Exercise description:
Transcribe the full listing exactly, and drop every picture.

##########

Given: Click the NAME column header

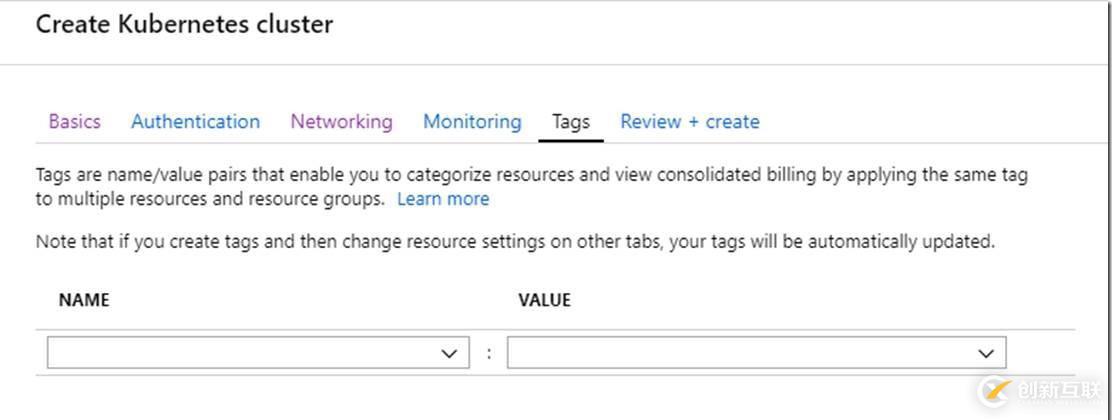Looking at the screenshot, I should coord(84,300).
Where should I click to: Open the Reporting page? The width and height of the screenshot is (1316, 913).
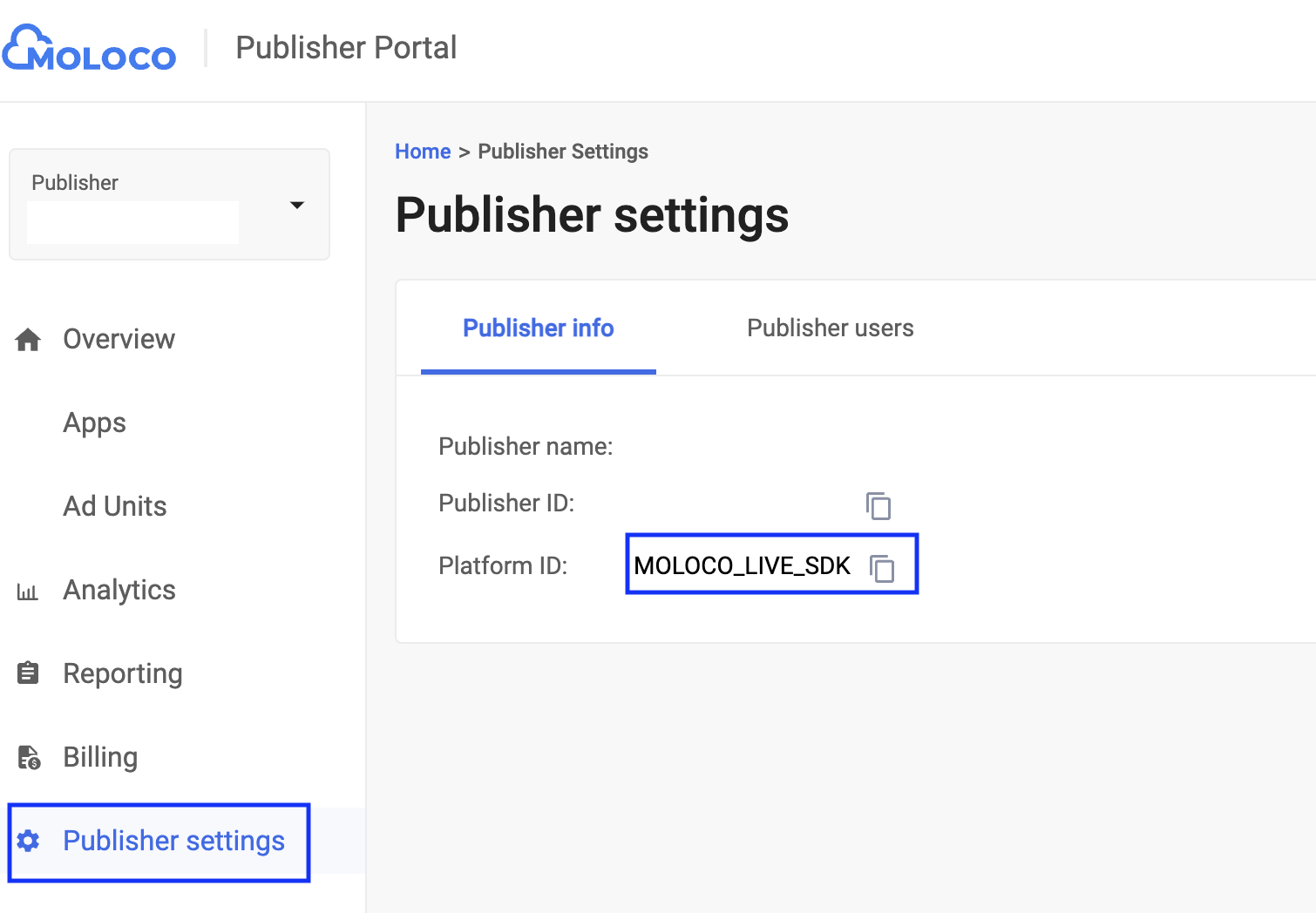coord(123,673)
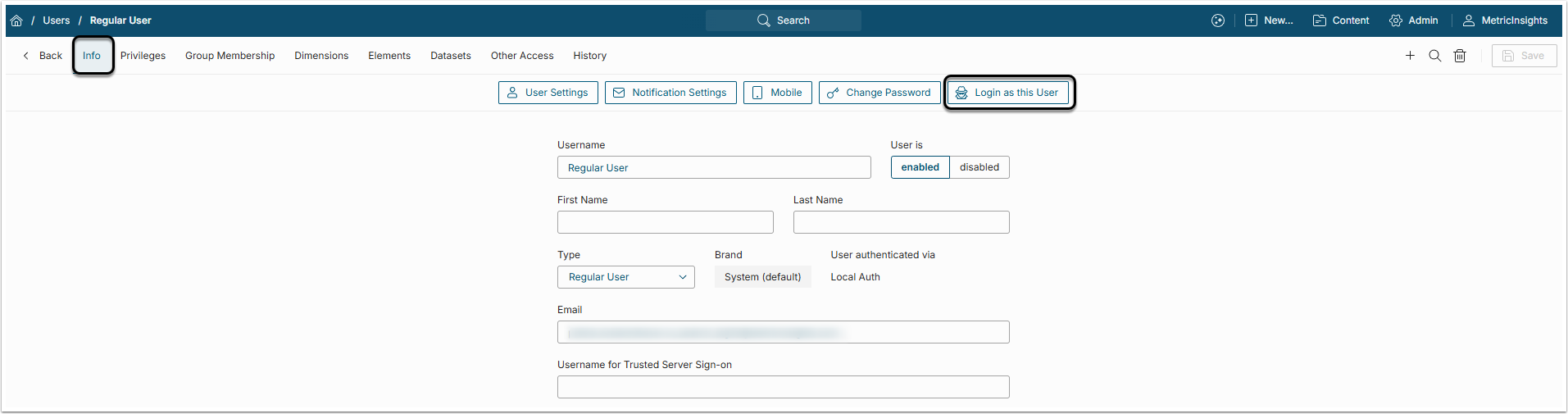The width and height of the screenshot is (1568, 414).
Task: Open the New... menu
Action: click(x=1269, y=20)
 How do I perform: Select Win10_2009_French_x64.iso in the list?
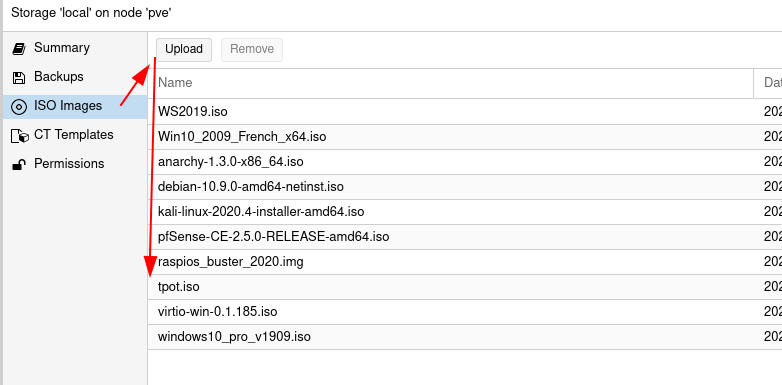tap(465, 136)
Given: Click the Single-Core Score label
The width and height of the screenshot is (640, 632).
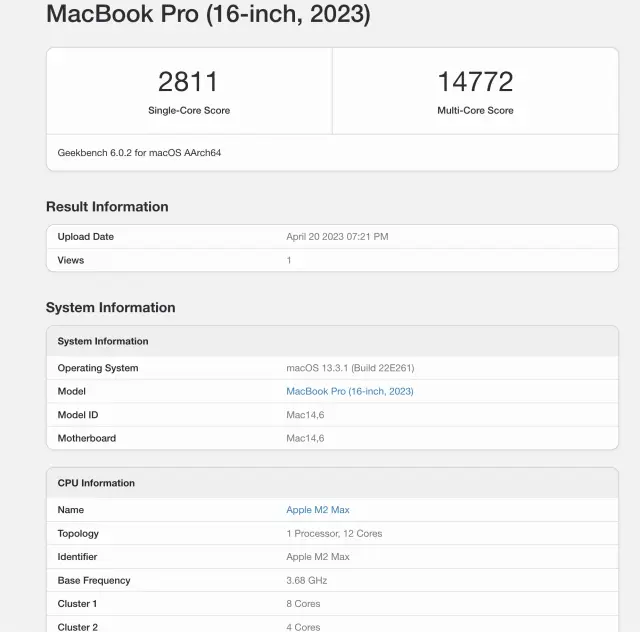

##########

Result of the exercise:
Given: Click the NAME column header

Looking at the screenshot, I should coord(84,300).
Where should I click to: Open the Reporting page? The width and height of the screenshot is (1316, 913).
coord(123,673)
The width and height of the screenshot is (1568, 414).
Task: Open the New... menu
Action: click(x=1269, y=20)
 How do I perform: Select Win10_2009_French_x64.iso in the list?
tap(465, 136)
Given: Click the Single-Core Score label
The width and height of the screenshot is (640, 632).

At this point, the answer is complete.